Work order: Reproduce the entries below exactly, but only from the line containing "Identify the click" to the line containing "Museus (57, 802)", inclusive.

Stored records
┄┄┄┄┄┄

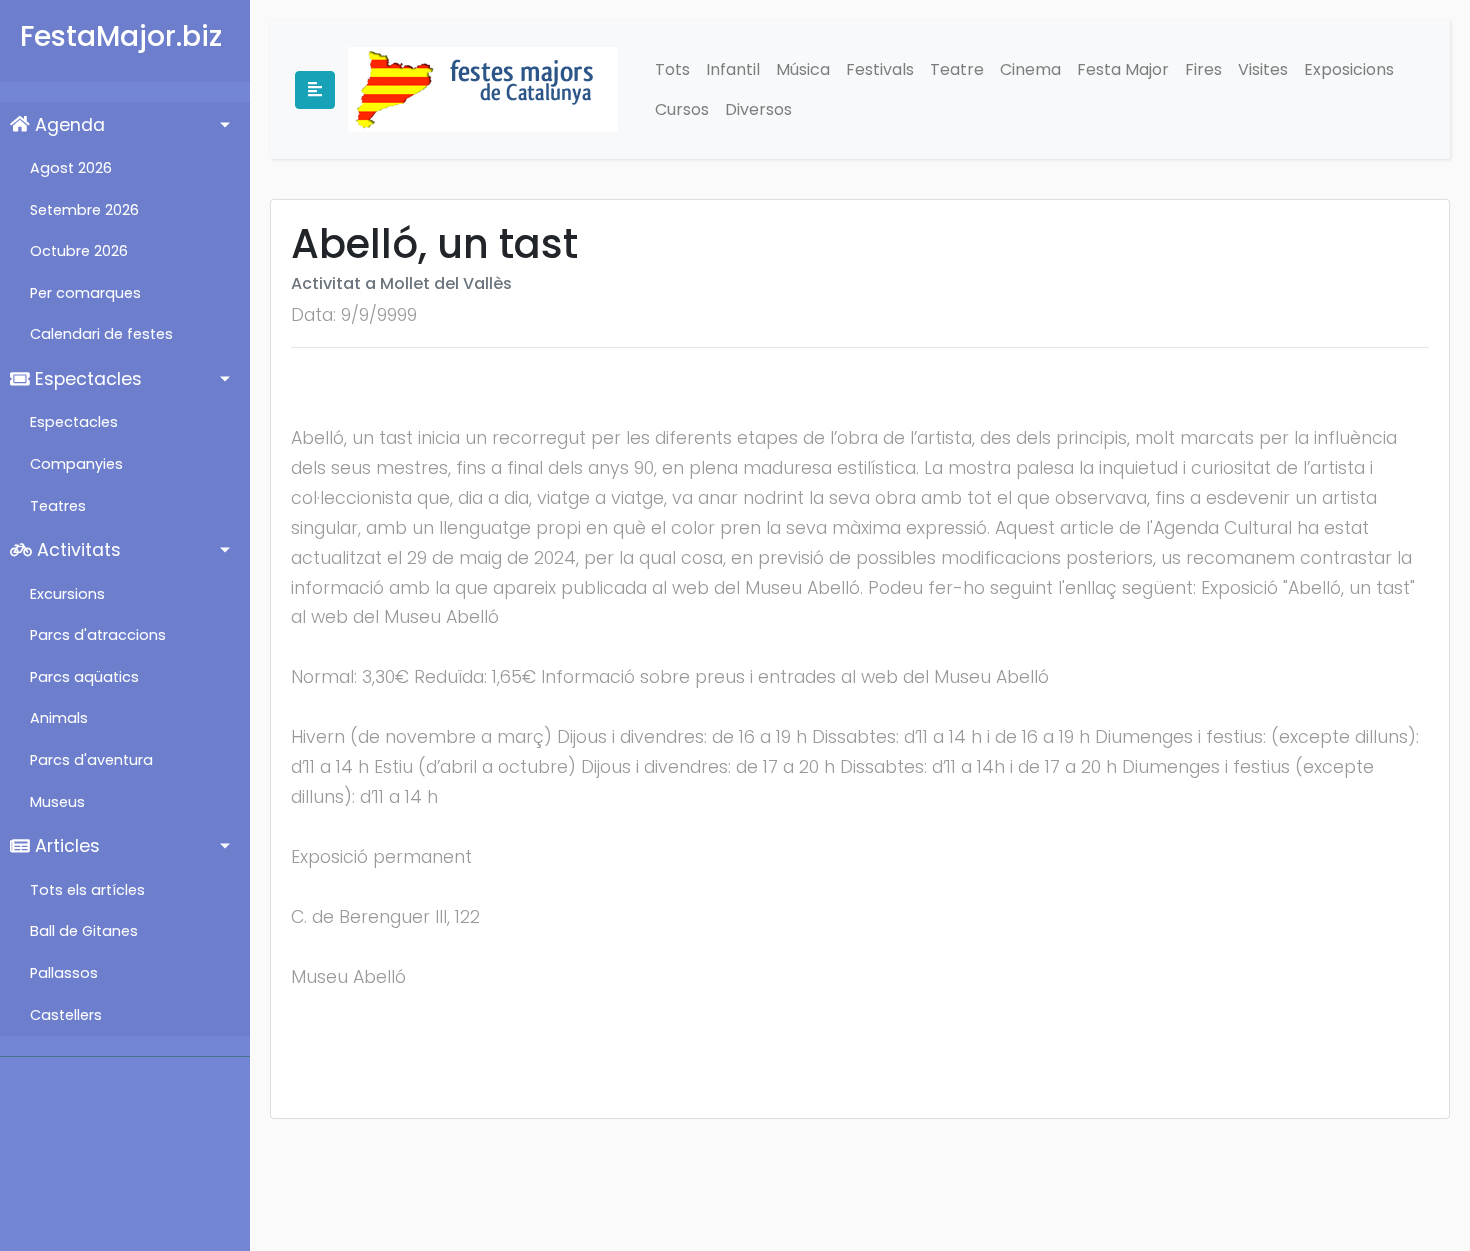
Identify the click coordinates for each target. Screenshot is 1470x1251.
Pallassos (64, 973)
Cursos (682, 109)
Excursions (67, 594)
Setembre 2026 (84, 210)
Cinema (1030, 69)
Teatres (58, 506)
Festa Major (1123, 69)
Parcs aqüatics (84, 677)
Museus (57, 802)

┄┄┄┄┄┄

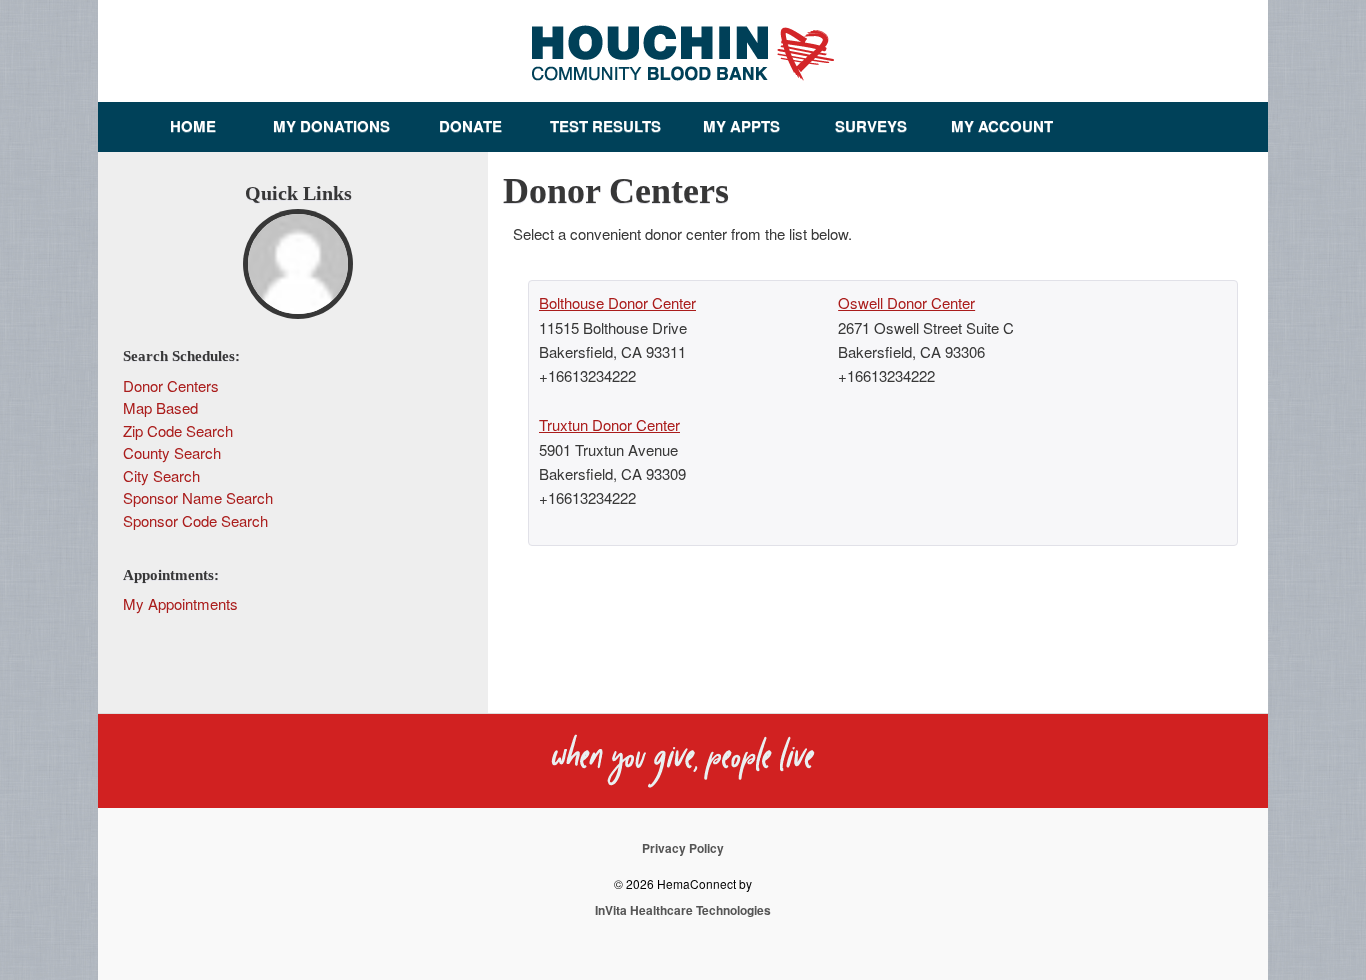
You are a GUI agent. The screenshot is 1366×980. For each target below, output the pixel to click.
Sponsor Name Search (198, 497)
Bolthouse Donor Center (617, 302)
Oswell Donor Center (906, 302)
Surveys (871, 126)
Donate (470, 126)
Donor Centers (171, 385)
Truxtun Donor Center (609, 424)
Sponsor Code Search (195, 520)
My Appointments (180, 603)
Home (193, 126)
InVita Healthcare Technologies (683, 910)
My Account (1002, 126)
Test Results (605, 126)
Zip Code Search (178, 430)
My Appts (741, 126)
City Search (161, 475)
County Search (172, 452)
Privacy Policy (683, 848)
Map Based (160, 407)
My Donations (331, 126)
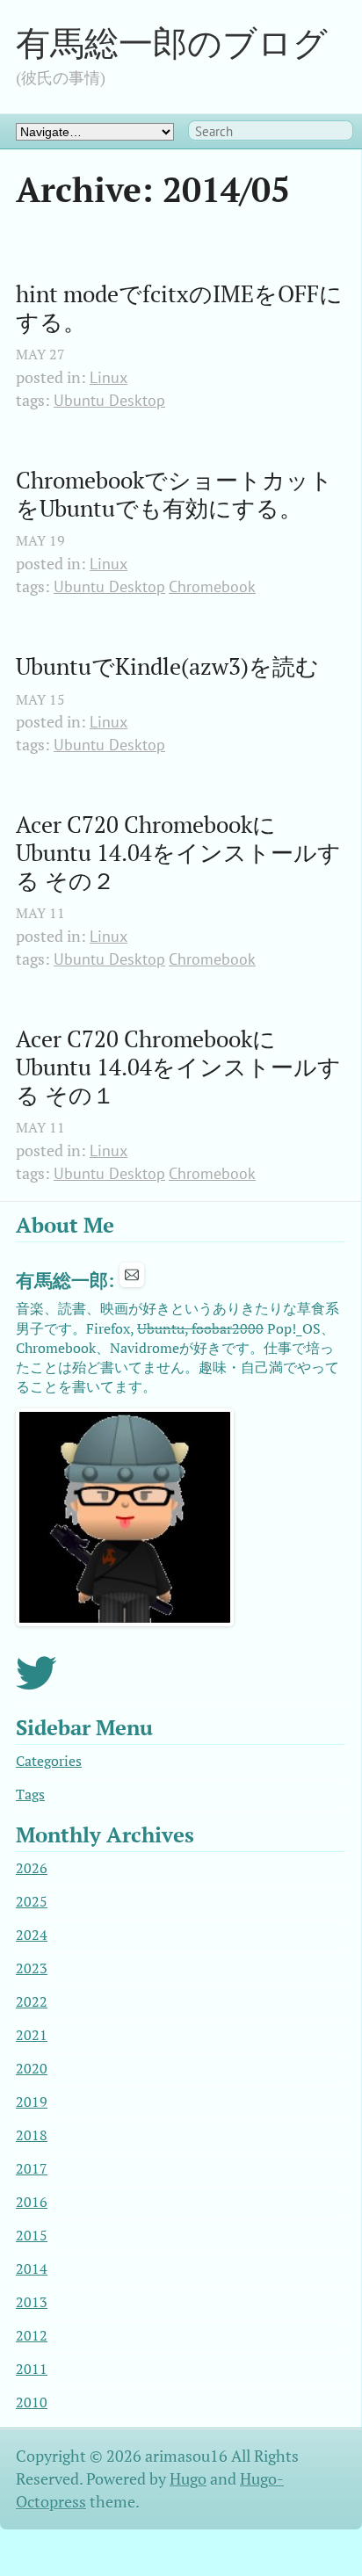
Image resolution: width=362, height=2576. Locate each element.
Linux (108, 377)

┄┄┄┄┄┄

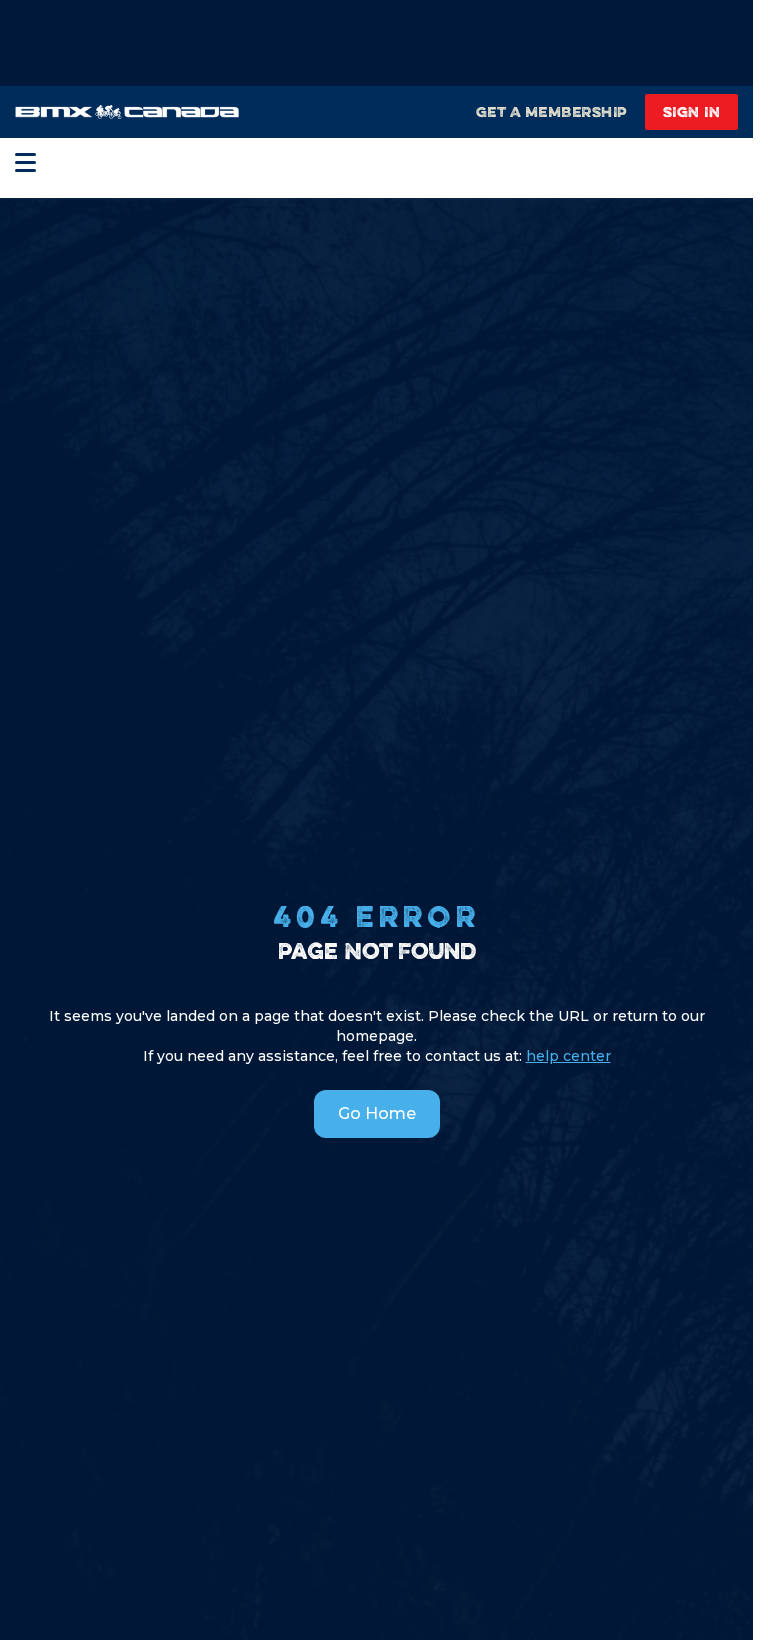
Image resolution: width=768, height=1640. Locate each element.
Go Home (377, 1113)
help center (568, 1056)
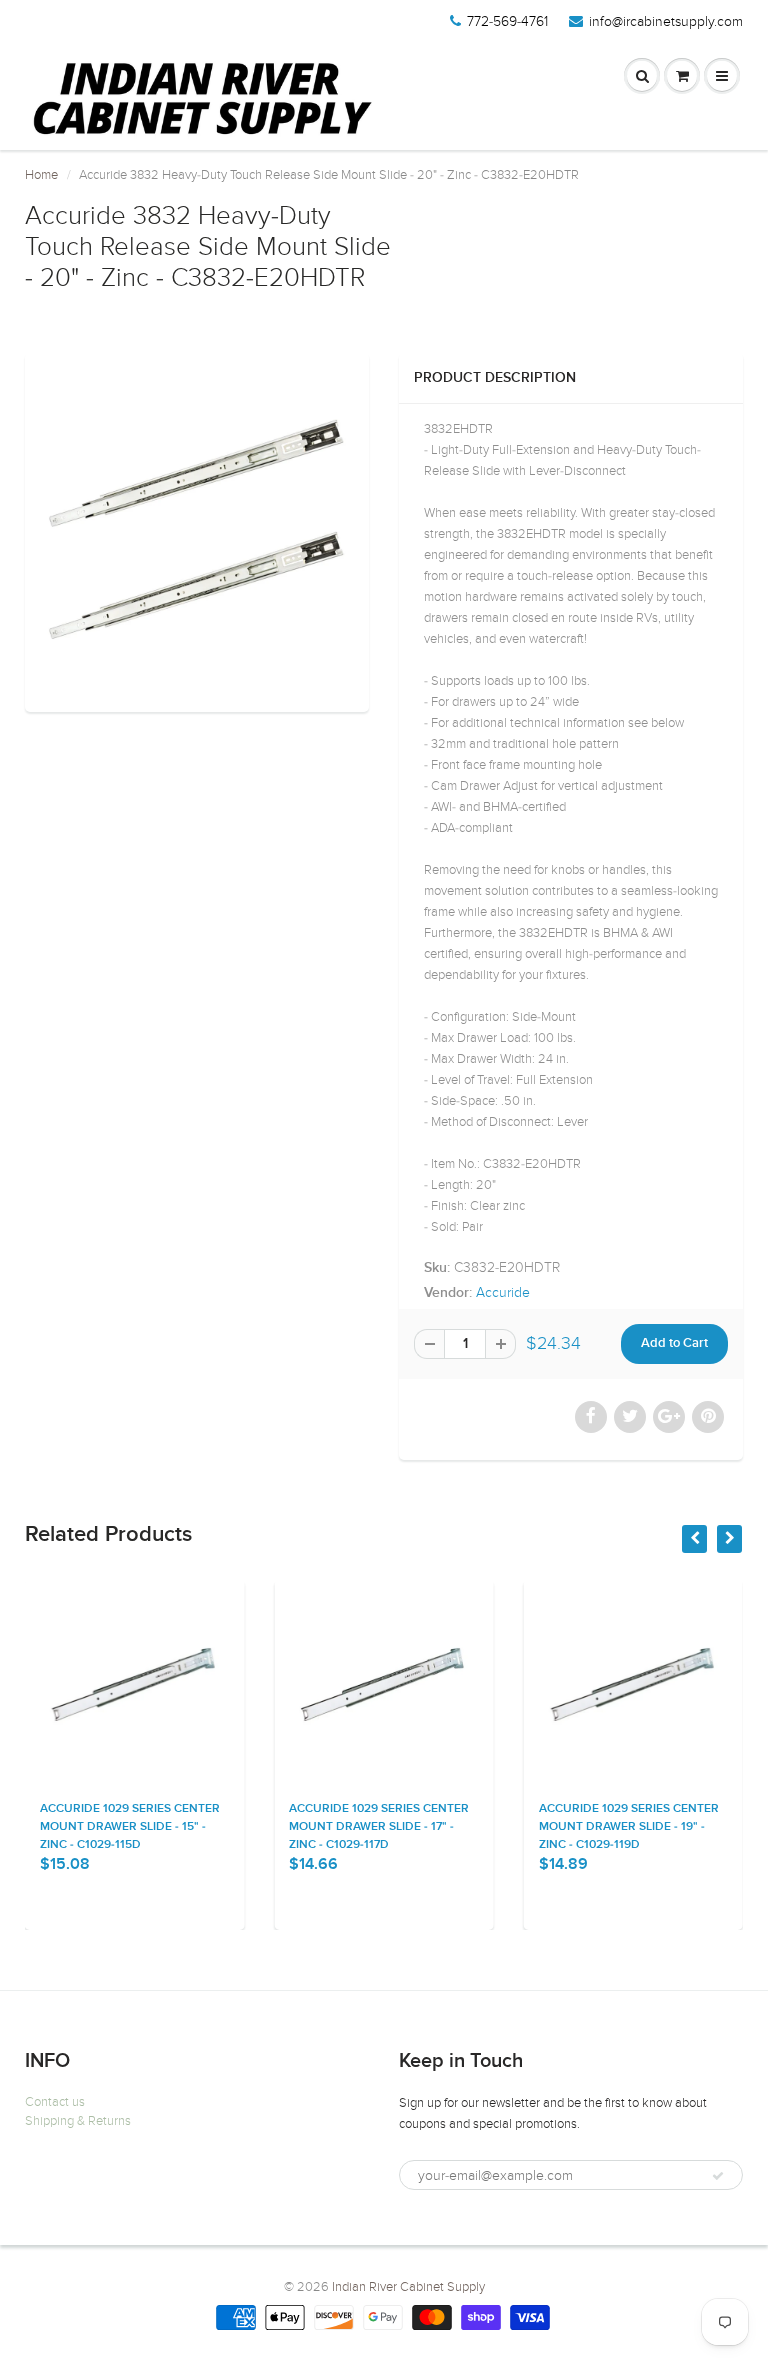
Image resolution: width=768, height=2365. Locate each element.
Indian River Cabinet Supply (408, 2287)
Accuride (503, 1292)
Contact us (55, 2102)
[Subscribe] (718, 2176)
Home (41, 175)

┄┄┄┄┄┄

Task result:
Identify the click coordinates for each target. Screenshot is 1470x1251.
Pallassos (64, 973)
Cursos (682, 109)
Excursions (67, 594)
Setembre 2026 (84, 210)
Cinema (1030, 69)
Teatres (58, 506)
Festa Major (1123, 69)
Parcs aqüatics (84, 677)
Museus (57, 802)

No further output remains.